▶ Work to complete:
Return the listing below exactly. Leave its pictures out.
── Recorded data
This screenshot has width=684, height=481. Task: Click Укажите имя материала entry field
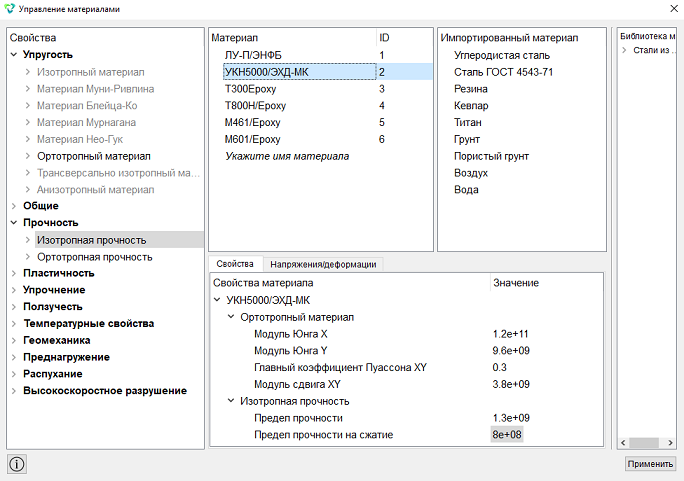[287, 156]
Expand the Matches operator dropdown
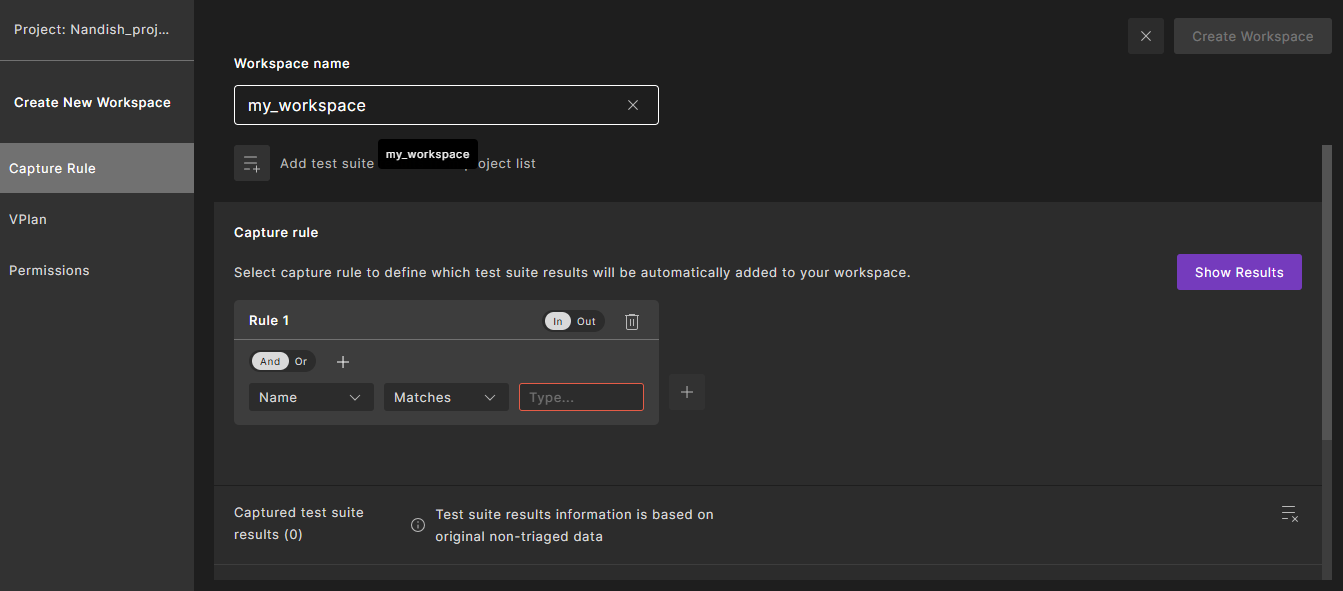This screenshot has width=1343, height=591. click(x=446, y=397)
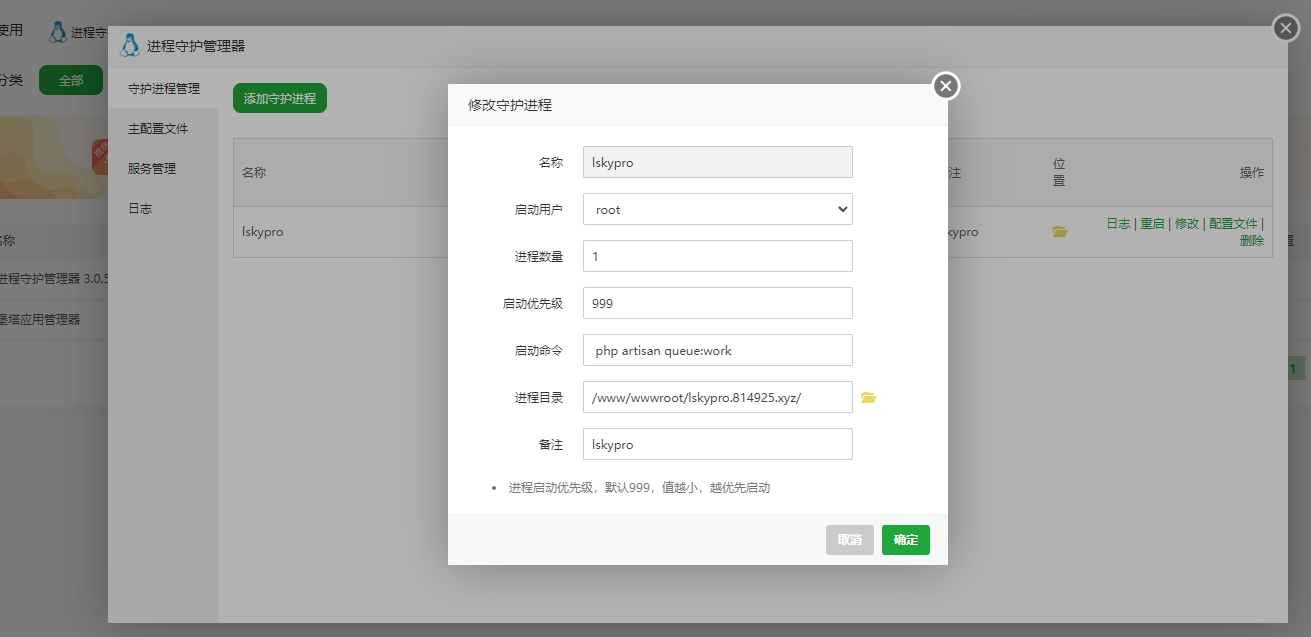Screen dimensions: 1311x637
Task: Delete lskypro using the 删除 link
Action: point(1251,240)
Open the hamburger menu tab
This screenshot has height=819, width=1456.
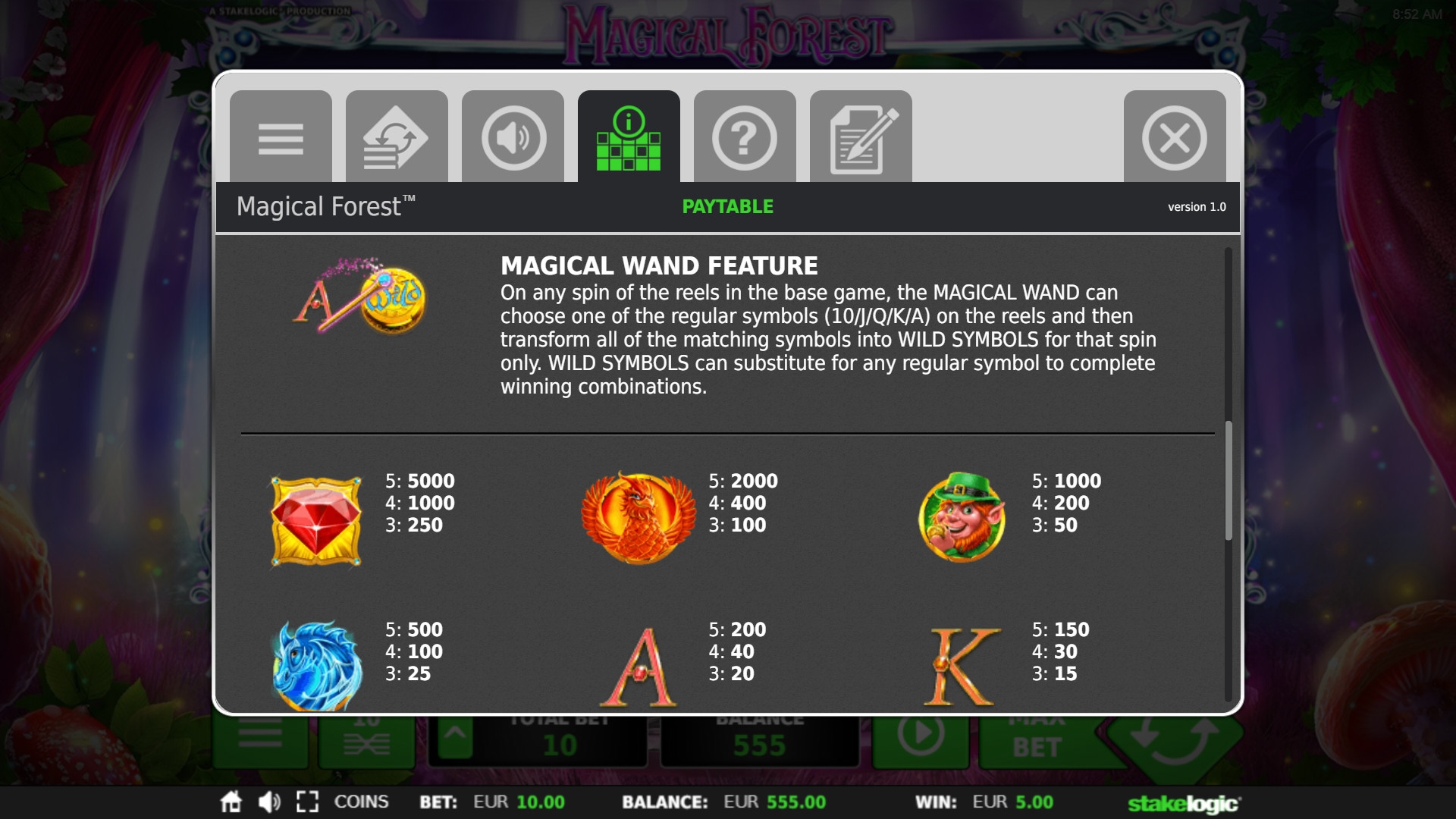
────
▶ Reply to the exercise:
This screenshot has width=684, height=481. Task: Click Укажите имя материала entry field
[287, 156]
Expand the Matches operator dropdown
This screenshot has width=1343, height=591. click(x=446, y=397)
Screen dimensions: 1311x637
Task: Delete lskypro using the 删除 link
Action: point(1251,240)
Open the hamburger menu tab
This screenshot has height=819, width=1456.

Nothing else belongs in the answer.